La comparecencia de Narbona se produjo en el marco de la comisión de investigación del Senado sobre el caso Koldo, que posteriormente se amplió para abordar otras causas judiciales. Durante la sesión, la presidenta del PSOE fue interrogada por senadores de UPN y Vox sobre las reuniones que se celebraron en la sede del partido en Ferraz en abril de 2024, durante el periodo de reflexión del presidente del Gobierno, Pedro Sánchez, tras la imputación de su esposa, Begoña Gómez. Narbona aseguró que «nunca» tuvo conocimiento de esas reuniones ni de su contenido, y que si hubiera imaginado algo, «las cosas habrían sido distintas».
La presidenta del PSOE descargó toda la responsabilidad sobre el entonces secretario de Organización del partido, Santos Cerdán, quien está imputado tanto en el caso Leire Díez como en otra causa por presuntas mordidas de constructoras a cambio de adjudicaciones de obra pública. Narbona explicó que, cuando Díez le comunicó en abril de 2024 que disponía de información relevante para la decisión de Sánchez, la remitió a Cerdán, quien era el responsable de la política de comunicación en el partido. «Unos días antes, por wasap, Leire Díez ya había comentado que disponía de información que podía ser relevante, y yo la había dirigido al secretario de Organización. Luego le pregunté a Santos Cerdán si Leire había traído información de interés y él me dijo que no», recordó.

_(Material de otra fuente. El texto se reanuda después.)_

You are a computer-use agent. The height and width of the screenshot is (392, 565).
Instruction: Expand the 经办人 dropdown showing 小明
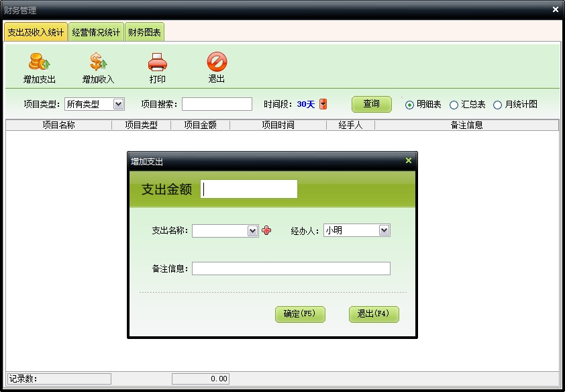(x=384, y=230)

En cuanto a la confianza en Cerdán, Narbona señaló que «es un bien preciado que se deteriora cuando hay indicios de cualquier tipo», pero insistió en que debe prevalecer la presunción de inocencia. La presidenta del PSOE reconoció que el cargo de Cerdán le permitía actuar «con independencia» a pesar de los mecanismos de control del partido, y que si quiso pudo actuar fuera de la legalidad «burlando» esos controles, aunque se trataría de un «comportamiento individual». Sobre los contratos que la investigación señala como posibles pagos del PSOE a Leire Díez, Narbona subrayó que todo lo que se haya podido hacer fue «bajo el mandato del que tenía toda la capacidad para hacerlo», en referencia al secretario de Organización, quien «podía contratar sin que instancia superior estuviera informada del contenido».

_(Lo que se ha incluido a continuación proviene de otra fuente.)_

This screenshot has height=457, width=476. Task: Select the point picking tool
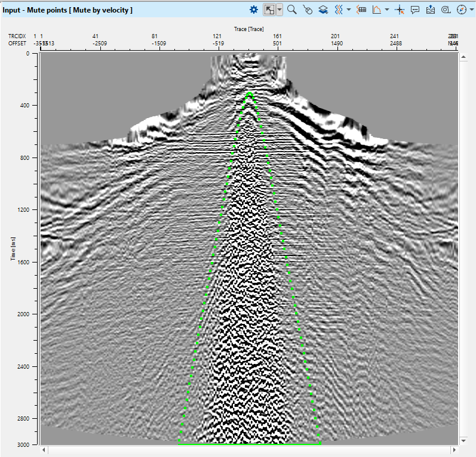click(x=308, y=10)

Narbona negó rotundamente que exista «una corrupción del PSOE» o una «caja B» del partido, y también desmintió haber comentado con el presidente del Gobierno, Pedro Sánchez, cualquier conversación que hubiera mantenido con la exmilitante. Durante la comparecencia, los senadores del PP y Vox le pidieron que recomendara a Sánchez que dimitiera y convocara elecciones, pero Narbona rechazó esa petición. El senador socialista Alfonso Gil calificó la comparecencia de «pistas de circo del PP» y defendió que el PSOE «sigue creyendo en la justicia y en los procesos judiciales». Por su parte, el senador del PP Francisco Martín Bernabé acusó a Narbona de ser «una hipócrita de manual» por pedir responsabilidades a otros mientras protege a los suyos.